### Problem statement
Format everything in the material below, from the line containing "Click the correlation meter bar display" down to the line containing "pos(1111,832)", as a JSON list of strings, one per line, skipping blank lines and leaving out the pictures.

### Source data
= = = = = = =

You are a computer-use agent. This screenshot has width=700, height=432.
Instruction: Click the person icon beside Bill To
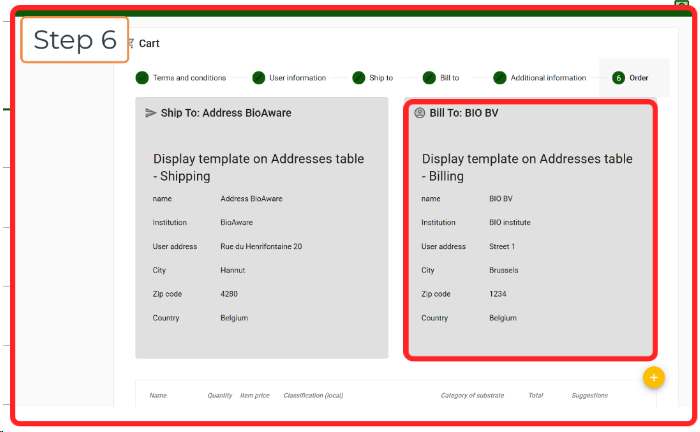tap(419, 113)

= = = = = = =

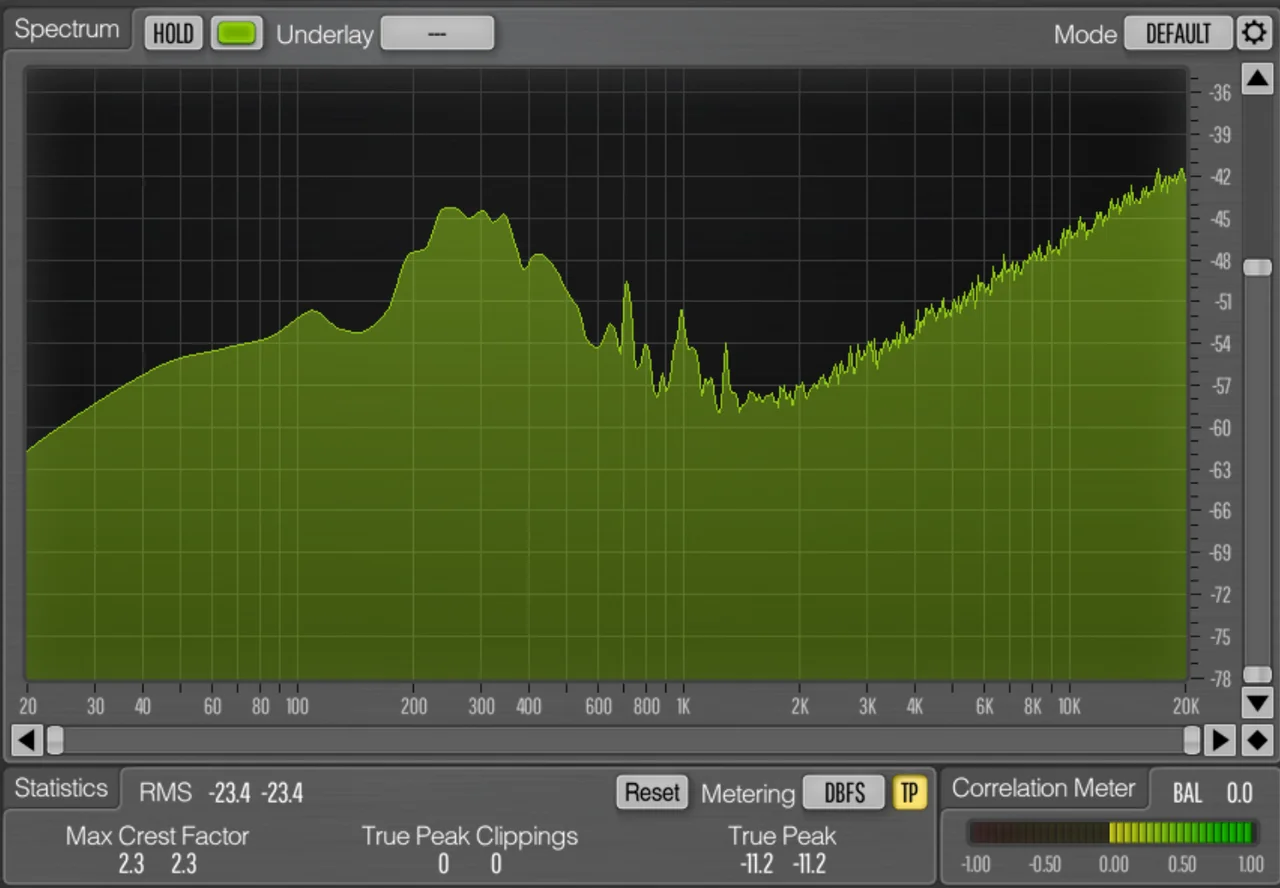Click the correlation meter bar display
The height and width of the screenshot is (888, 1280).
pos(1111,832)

= = = = = = =

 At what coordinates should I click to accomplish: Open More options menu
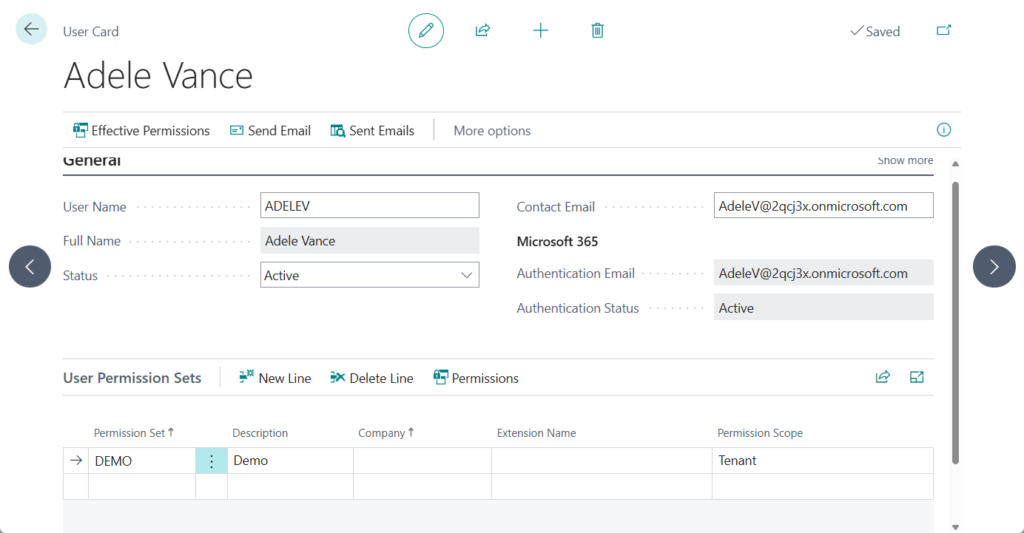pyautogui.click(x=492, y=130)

= = = = = = =

### Answer to this problem
[
  "Click the correlation meter bar display",
  "The height and width of the screenshot is (888, 1280).",
  "pos(1111,832)"
]